(Entries supplied)

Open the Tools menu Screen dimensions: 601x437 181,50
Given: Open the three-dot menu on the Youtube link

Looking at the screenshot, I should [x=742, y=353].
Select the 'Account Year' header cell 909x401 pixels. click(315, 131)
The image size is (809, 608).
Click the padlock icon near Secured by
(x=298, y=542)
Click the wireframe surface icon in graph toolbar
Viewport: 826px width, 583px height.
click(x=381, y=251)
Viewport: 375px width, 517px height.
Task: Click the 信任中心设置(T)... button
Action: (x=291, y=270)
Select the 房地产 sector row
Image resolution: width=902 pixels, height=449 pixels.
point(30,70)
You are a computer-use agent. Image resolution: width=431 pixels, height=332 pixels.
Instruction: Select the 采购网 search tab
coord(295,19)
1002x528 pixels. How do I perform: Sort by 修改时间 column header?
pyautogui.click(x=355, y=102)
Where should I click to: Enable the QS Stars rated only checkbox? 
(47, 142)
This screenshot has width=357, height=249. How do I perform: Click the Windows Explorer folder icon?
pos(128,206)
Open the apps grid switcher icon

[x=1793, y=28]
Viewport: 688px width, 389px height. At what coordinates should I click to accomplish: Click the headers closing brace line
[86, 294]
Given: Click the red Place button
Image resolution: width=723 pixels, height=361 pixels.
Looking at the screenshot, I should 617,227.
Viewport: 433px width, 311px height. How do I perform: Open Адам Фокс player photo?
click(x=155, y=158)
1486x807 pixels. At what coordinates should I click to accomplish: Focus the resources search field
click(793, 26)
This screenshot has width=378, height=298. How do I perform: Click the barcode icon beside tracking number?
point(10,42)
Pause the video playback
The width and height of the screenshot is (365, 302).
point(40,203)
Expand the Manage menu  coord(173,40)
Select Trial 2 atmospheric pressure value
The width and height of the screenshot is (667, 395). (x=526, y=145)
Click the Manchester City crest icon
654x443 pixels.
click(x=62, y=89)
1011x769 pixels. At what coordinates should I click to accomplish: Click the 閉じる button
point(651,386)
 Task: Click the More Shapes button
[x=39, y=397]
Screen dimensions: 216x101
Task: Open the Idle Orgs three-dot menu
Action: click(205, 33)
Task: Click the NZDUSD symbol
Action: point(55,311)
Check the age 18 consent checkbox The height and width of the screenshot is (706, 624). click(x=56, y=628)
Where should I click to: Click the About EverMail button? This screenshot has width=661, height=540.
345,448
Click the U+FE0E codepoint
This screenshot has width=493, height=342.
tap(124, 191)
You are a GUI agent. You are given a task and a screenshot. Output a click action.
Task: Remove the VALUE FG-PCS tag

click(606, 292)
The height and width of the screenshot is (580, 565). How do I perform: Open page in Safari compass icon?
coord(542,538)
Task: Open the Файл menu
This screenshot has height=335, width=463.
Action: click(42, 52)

(End Entries supplied)

Task statement ▸
The data above needs to be retyped in full, exactly as given.

Answer to the problem ▸
Open the Tools menu Screen dimensions: 601x437 181,50
Given: Open the three-dot menu on the Youtube link

Looking at the screenshot, I should [x=742, y=353].
Select the 'Account Year' header cell 909x401 pixels. click(315, 131)
The image size is (809, 608).
Click the padlock icon near Secured by
(x=298, y=542)
Click the wireframe surface icon in graph toolbar
Viewport: 826px width, 583px height.
click(x=381, y=251)
Viewport: 375px width, 517px height.
Task: Click the 信任中心设置(T)... button
Action: (x=291, y=270)
Select the 房地产 sector row
Image resolution: width=902 pixels, height=449 pixels.
point(30,70)
You are a computer-use agent. Image resolution: width=431 pixels, height=332 pixels.
Instruction: Select the 采购网 search tab
coord(295,19)
1002x528 pixels. How do I perform: Sort by 修改时间 column header?
pyautogui.click(x=355, y=102)
Where should I click to: Enable the QS Stars rated only checkbox? 
(47, 142)
This screenshot has width=357, height=249. How do I perform: Click the Windows Explorer folder icon?
pos(128,206)
Open the apps grid switcher icon

[x=1793, y=28]
Viewport: 688px width, 389px height. At what coordinates should I click to accomplish: Click the headers closing brace line
[86, 294]
Given: Click the red Place button
Image resolution: width=723 pixels, height=361 pixels.
Looking at the screenshot, I should 617,227.
Viewport: 433px width, 311px height. How do I perform: Open Адам Фокс player photo?
click(x=155, y=158)
1486x807 pixels. At what coordinates should I click to accomplish: Focus the resources search field
click(793, 26)
This screenshot has width=378, height=298. How do I perform: Click the barcode icon beside tracking number?
point(10,42)
Pause the video playback
The width and height of the screenshot is (365, 302).
point(40,203)
Expand the Manage menu  coord(173,40)
Select Trial 2 atmospheric pressure value
The width and height of the screenshot is (667, 395). (x=526, y=145)
Click the Manchester City crest icon
654x443 pixels.
click(x=62, y=89)
1011x769 pixels. At what coordinates should I click to accomplish: Click the 閉じる button
point(651,386)
 Task: Click the More Shapes button
[x=39, y=397]
Screen dimensions: 216x101
Task: Open the Idle Orgs three-dot menu
Action: click(205, 33)
Task: Click the NZDUSD symbol
Action: point(55,311)
Check the age 18 consent checkbox The height and width of the screenshot is (706, 624). click(x=56, y=628)
Where should I click to: Click the About EverMail button? This screenshot has width=661, height=540.
345,448
Click the U+FE0E codepoint
This screenshot has width=493, height=342.
tap(124, 191)
You are a GUI agent. You are given a task and a screenshot. Output a click action.
Task: Remove the VALUE FG-PCS tag

click(606, 292)
The height and width of the screenshot is (580, 565). How do I perform: Open page in Safari compass icon?
coord(542,538)
Task: Open the Файл menu
This screenshot has height=335, width=463.
Action: click(42, 52)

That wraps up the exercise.